Están las princesas, “tercas, tenaces y distantes como diosas, mujeres de nadie, niñas imaginativas, las llamaban en el colegio, fantasiosas incluso. Jugaban mucho solas, de pequeñas, reinventaban en silencio el mundo y todas sus reglas, se fabricaban un universo a su medida. El Príncipe Azul que esperan existe, pero no llega, porque “son demasiado complejas… Piden y, sobre todo, dan, se empeñan en dar más de lo que nadie les ha pedido jamás, les encanta darse, entregarse, lanzarse a tumba abierta… Apenas un príncipe azul se cruza en su camino, siquiera así, de lado, como por error, se inmolan sin perder tiempo a sí mismas… y entonces el príncipe azul sale corriendo”.

Están las putas, “a ellas les bastan los príncipes grises o marrones, desgraciados como tú y como yo… son como princesas bastardas… mujeres fascinantes al fin y al cabo”.

Están las mujeres- niña, que siguen siendo “solo una niña, con todos los atributos propios de ese nebuloso estado, una fe desmedida en sus propias fuerzas, una voluntad férrea, cegadora, una ambición universal, y la ilimitada capacidad de creer en las palabras de otros”, y que ya de grandes, siguen “persiguiendo el futuro, nunca dejaría de correr detrás de él”.

Están las hadas, con su “perezosa voluntad”.

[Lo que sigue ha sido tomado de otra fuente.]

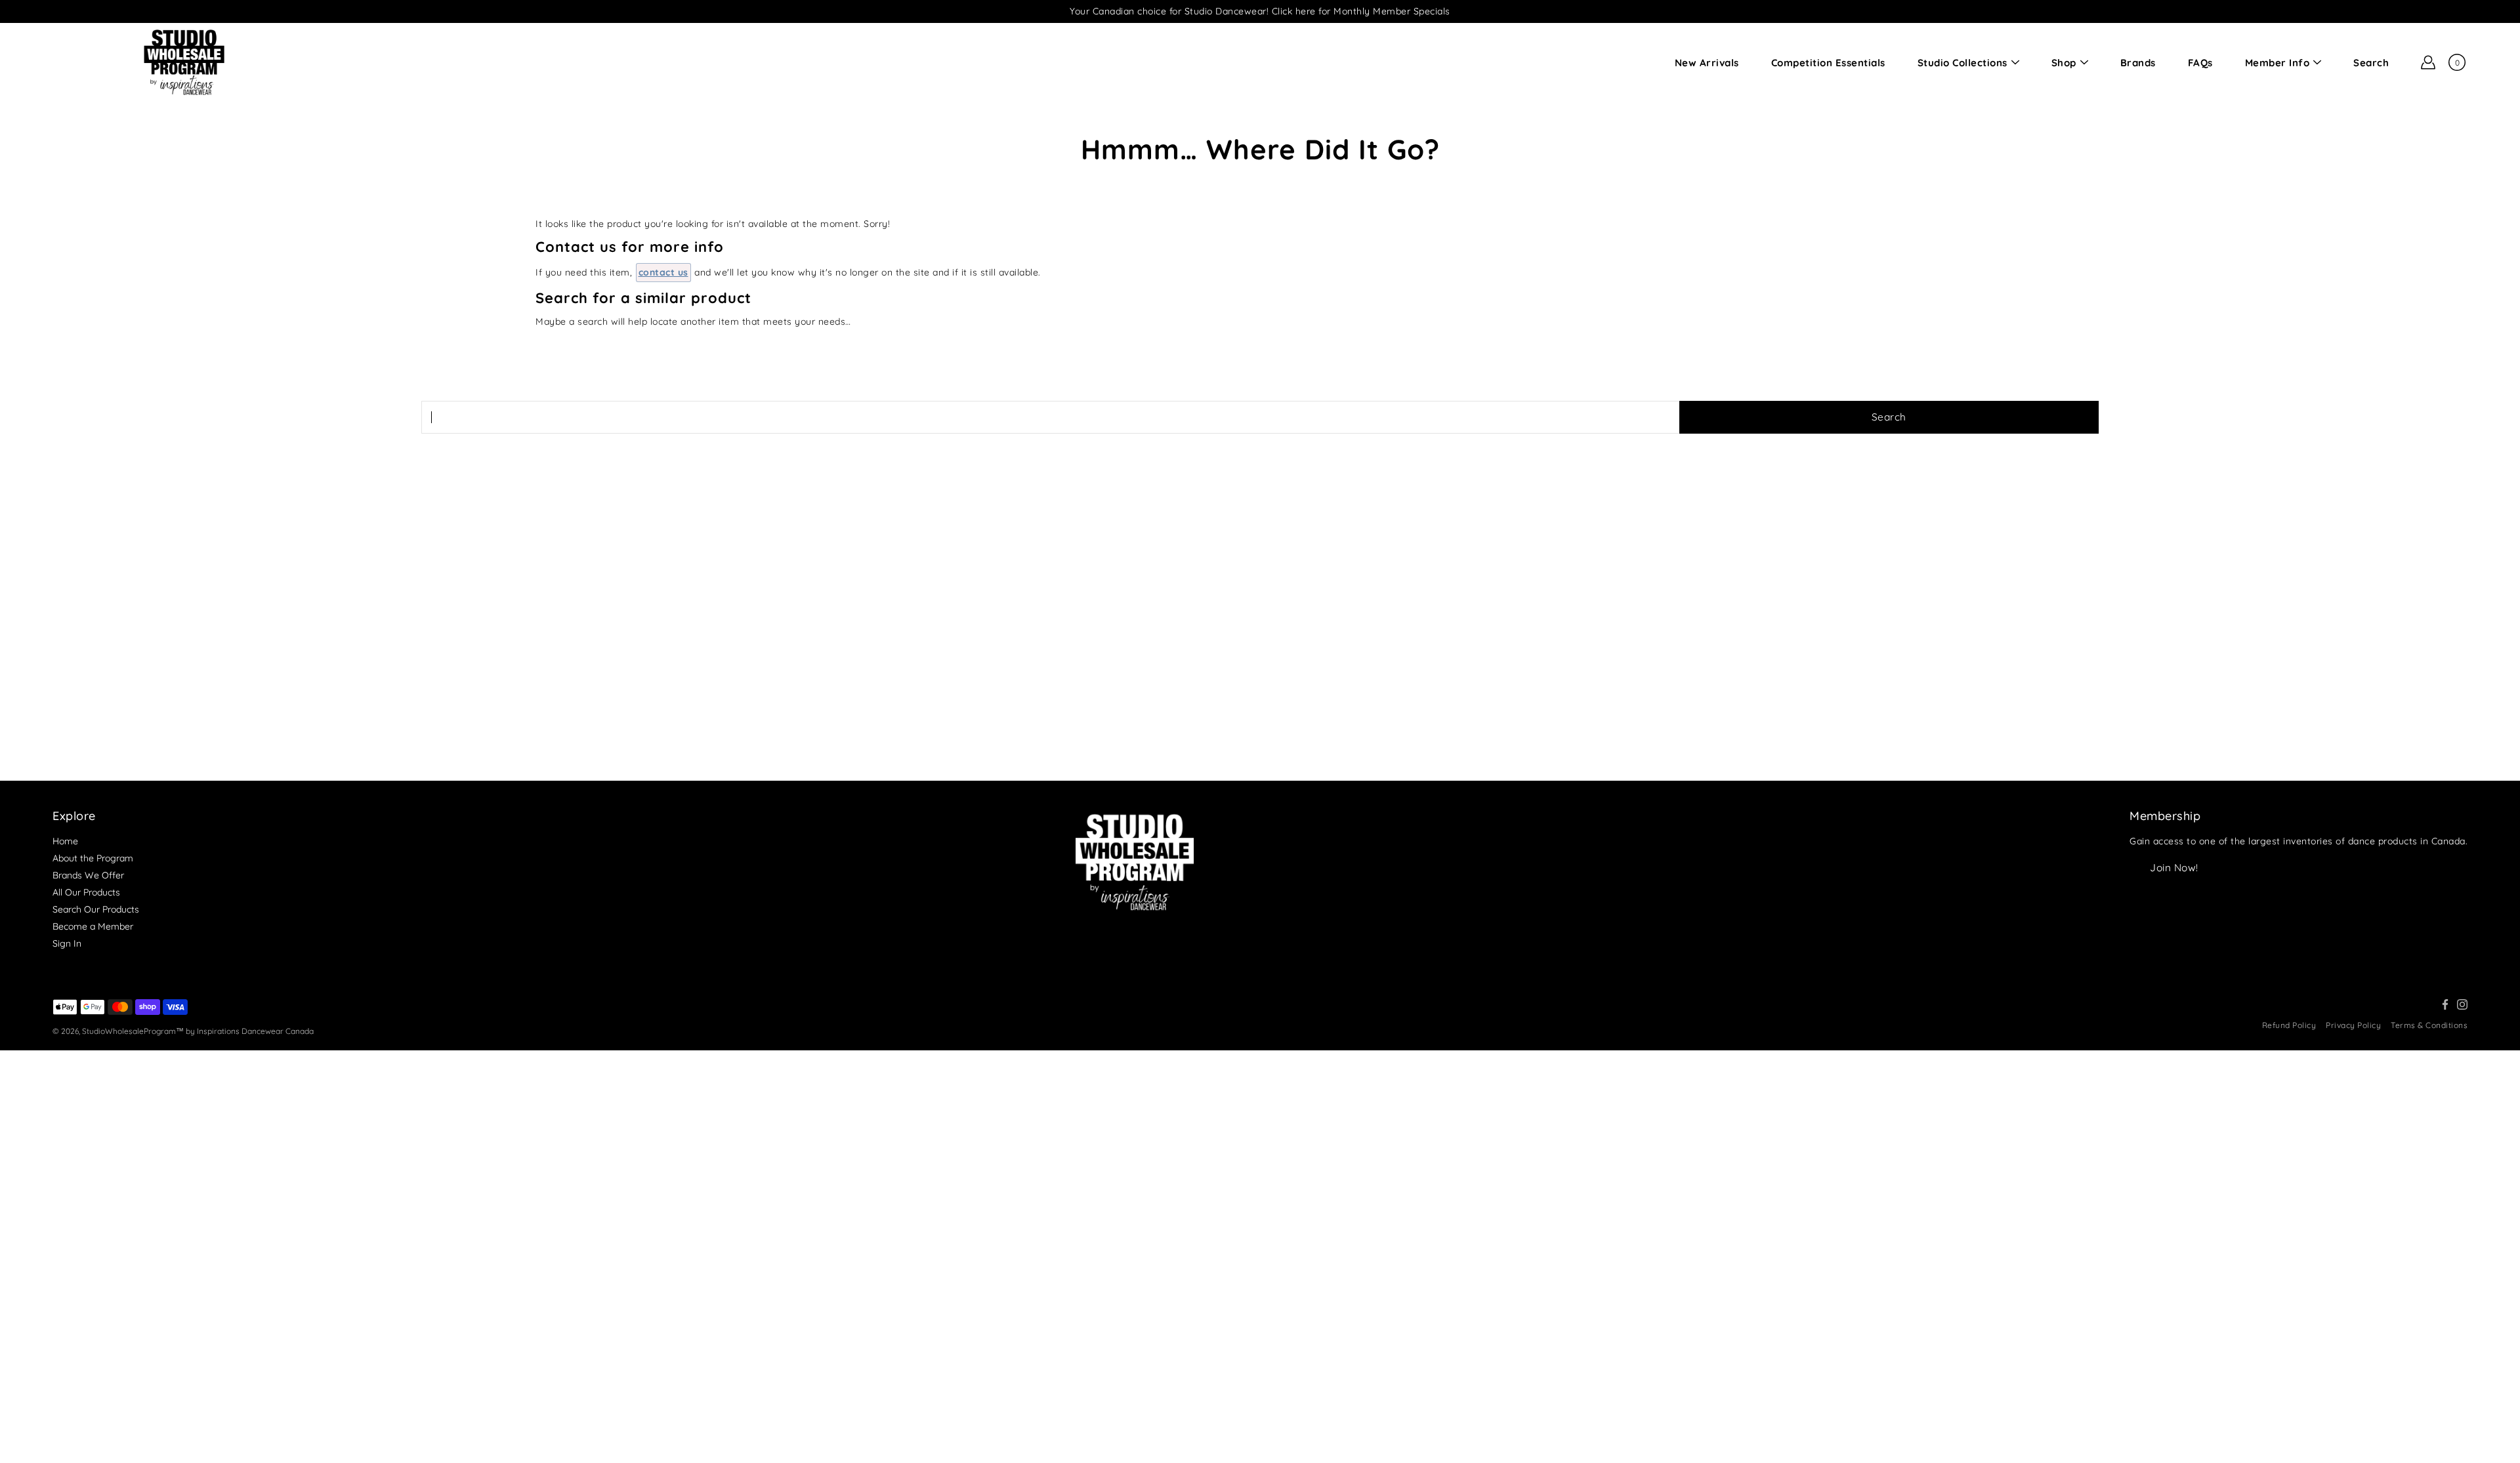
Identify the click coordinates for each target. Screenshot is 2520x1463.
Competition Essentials (1828, 62)
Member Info (2277, 62)
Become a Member (92, 926)
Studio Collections (1962, 62)
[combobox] (1050, 417)
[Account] (2428, 62)
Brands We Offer (88, 875)
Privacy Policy (2353, 1025)
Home (65, 841)
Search (2371, 62)
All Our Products (86, 892)
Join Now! (2174, 867)
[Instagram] (2462, 1004)
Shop (2063, 62)
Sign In (66, 943)
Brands (2138, 62)
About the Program (92, 858)
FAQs (2200, 62)
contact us (663, 272)
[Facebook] (2445, 1004)
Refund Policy (2289, 1025)
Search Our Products (95, 909)
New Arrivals (1707, 62)
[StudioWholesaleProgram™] (183, 62)
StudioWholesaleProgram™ (133, 1031)
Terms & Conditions (2429, 1025)
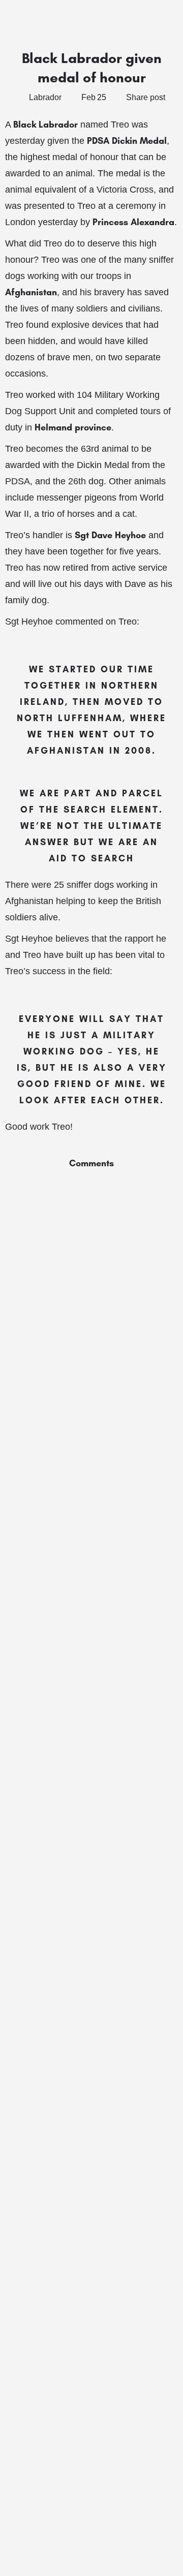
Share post (145, 97)
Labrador (45, 97)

Están las mujeres corrientes, en las que a veces encarnan las hadas, “ese género de mujeres que le condenaron una vez en silencio a vivir perpetuamente al margen de los mecanismos de sus deseos”.

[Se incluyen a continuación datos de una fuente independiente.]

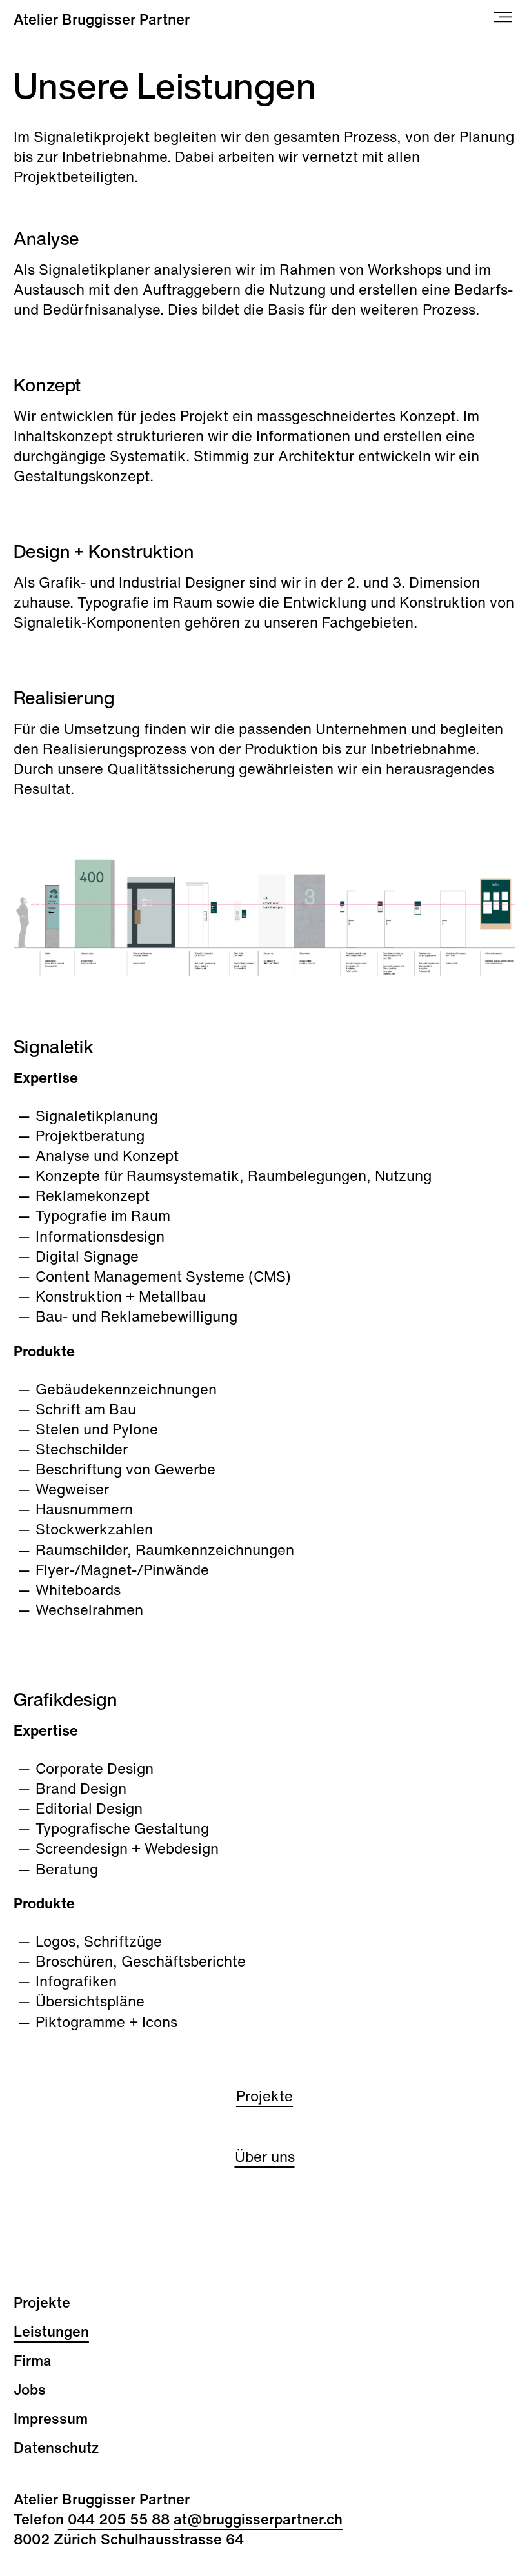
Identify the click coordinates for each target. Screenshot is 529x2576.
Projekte (264, 2095)
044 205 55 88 (119, 2519)
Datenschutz (56, 2447)
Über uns (265, 2156)
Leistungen (51, 2331)
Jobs (30, 2389)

Están las mujeres feas, “demasiado gorda para ser hada, demasiado fea para ser irreal”.

Está la madre, amada; y su abandono.

“Mejor no querer a nadie porque así no te podías llevar ningún disgusto”.

Está, también, Manuela. Si Benito se lo permite, está ahí.

Está por sobre sus temores, traumas, obsesiones, por sobre su violencia y agresividad. Muchacha de pueblo, está para sonreír días enteros sin motivo. Contarle cuentos. Está por sobre su propia gordura. Está para cargar con su ignorancia y vencer en el ajedrez a Polibio, todo a la vez. Está con su pureza y verdad, jugando cuando llueve en el huerto, mojarse, embarrarse, enfriarse para después tomar un baño caliente. Está para enseñarle que puede ser bueno, “pasarlo mal primero para pasarlo bien después”, y a jugar.

“Ahora se daba cuenta, siempre la misma mujer, distintas personas de un único ser… con edades y rostros y vestidos diferentes”.

Pero no estaba para cambiarle sus abismos interiores, ese afán estéril de “transferir su miserable vida auténtica a un brillante universo imaginario”; esa cadena de rencores que arrastra por la vida. Pero no si Benito no se lo permite. ¿Saltará el abismo, le permitirá, se permitirá, entrar a su vida?

Para reconocer las bellezas de los otros, su luz, hay que tener una luz propia, atreverse a “probar un poco de luz, para vivir en ella”.